Avelumab in Advanced Hepatocellular Carcinoma
Lee et al. Page 713
Recently, immune checkpoint inhibitors have shown promising results in advanced hepatocellular carcinoma (HCC). In a single-arm phase II study, Lee and colleagues evaluated the efficacy and safety of avelumab, anti-PD-L1, in patients with advanced HCC previously treated with sorafenib. Avelumab showed an ORR of 10% and disease control rate of 73.3%. The median time to progression was 4.4 months (95% CI, 2.9–5.9), and median OS was 14.2 months (95% CI, 9.5–18.9). Avelumab was well tolerated with manageable toxicity. PD-L1 expression did not correlate with response rate. Patients who received longer duration of sorafenib had better outcome on avelumab. The study results show that avelumab may be a treatment option in sorafenib refractory advanced HCC.
Immunotherap. for BcR Stereotypy in CLL
Rovida et al. Page 729
Approximately 30% of patients with chronic lymphocytic leukemia (CLL) can be grouped into subsets with stereotyped B-cell receptor immunoglobulin (BcR IG) displaying similarity in the heavy complementarity-determining region 3 (VH CDR3). Rovida and colleagues show that immunogenic epitopes can be isolated from the consensus VH CDR3 sequence of both human and murine stereotyped CLL, processed and presented by CLL cells and recognized by specific T cells. Immunization of EμTCL1 CLL mouse model reduced leukemia development and increased overall survival of the animals. This data highlight the immunogenicity of stereotyped VH CDR3 sequences and support the feasibility and efficacy of their use for cancer vaccines with the potential of targeting groups of patients with CLL.
Regulation and Therapeutic Targeting of CEACAM5 in NEPC
DeLucia et al. Page 759
The carcinoembryonic antigen CEACAM5 is upregulated in neuroendocrine prostate cancer (NEPC), which lacks effective therapies. DeLucia and colleagues analyzed lethal prostate cancers by multiplex immunofluorescence to demonstrate minimal coexpression of CEACAM5 with PSMA, PSCA, and Trop. in NEPC. A functional basis for CEACAM5 expression was identified in that the pioneer factor ASCL1 induces CEACAM5 via chromatin remodeling during neuroendocrine transdifferentiation. Further, the CEACAM5 antibody-drug conjugate, labetuzumab govitecan, was redirected to NEPC and showed marked efficacy in xenograft models. Based on these promising findings, a phase I/II clinical trial of labetuzumab govitecan in men with NEPC is now in development.

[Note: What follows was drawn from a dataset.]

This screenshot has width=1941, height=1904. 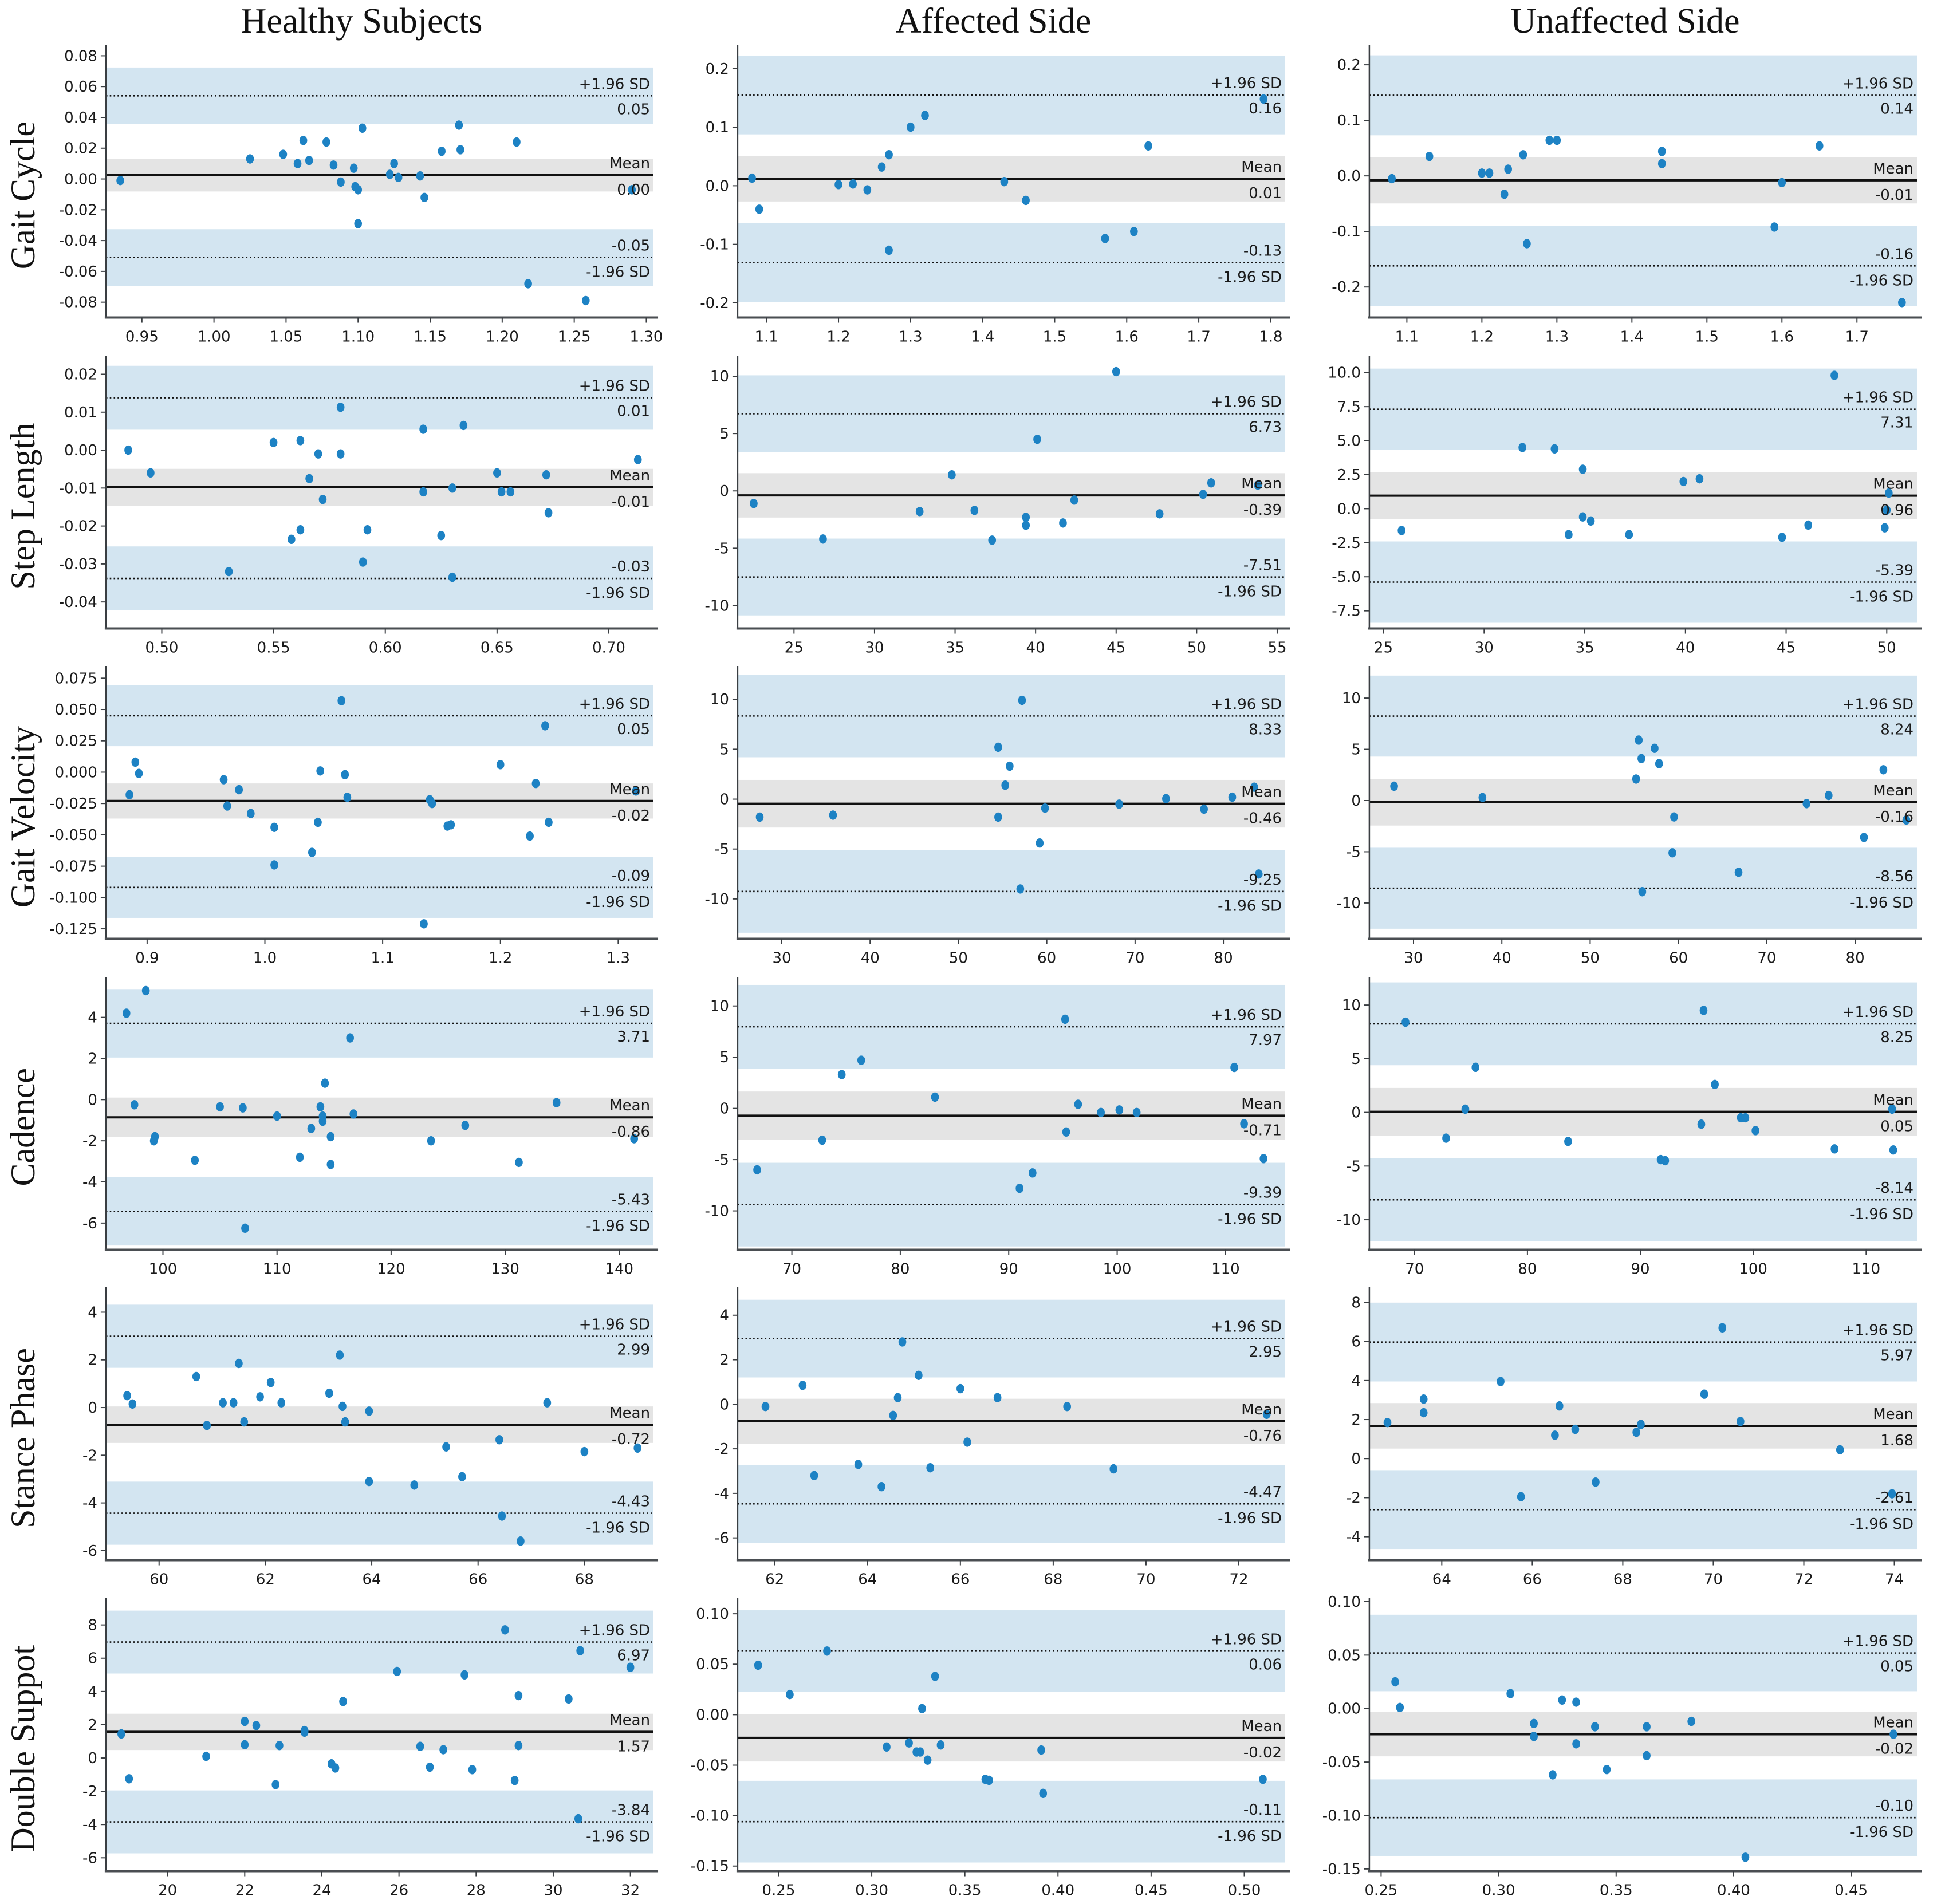 What do you see at coordinates (399, 1890) in the screenshot?
I see `x-tick-label: 26` at bounding box center [399, 1890].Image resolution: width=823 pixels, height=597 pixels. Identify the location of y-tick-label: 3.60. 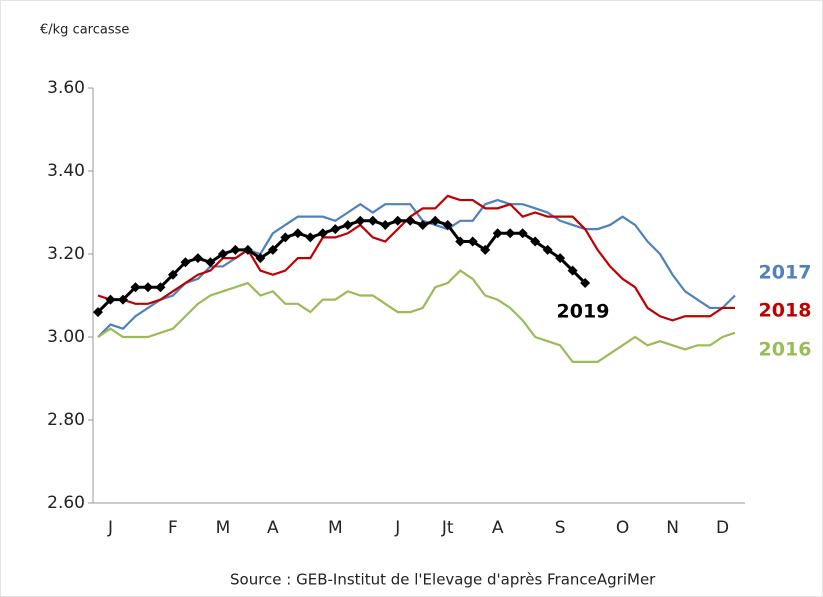
(66, 88).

MET Exon 14-Altered Lung Cancers and MET TKI Resistance
Guo et al. Page 799
Selective MET tyrosine kinase inhibitors (TKI), such as capmatinib and tepotinib, have demonstrated unprecedented activity in MET exon 14-altered lung cancers, but response rates are still modest relative to targeted therapies in other oncogene-driven lung cancers (i.e., EGFR). Guo and colleagues conducted genomic and proteomic testing on pretreatment samples from patients treated with a MET tyrosine kinase inhibitor (TKI). Genomic factors outside activating MET exon 14-alterations did not predict benefit with TKI, whereas MET expression by immunohistochemistry or mass spectrometry may predict benefit. These findings highlight that proteomic factors may modify response to TKI in MET exon 14-altered lung cancers.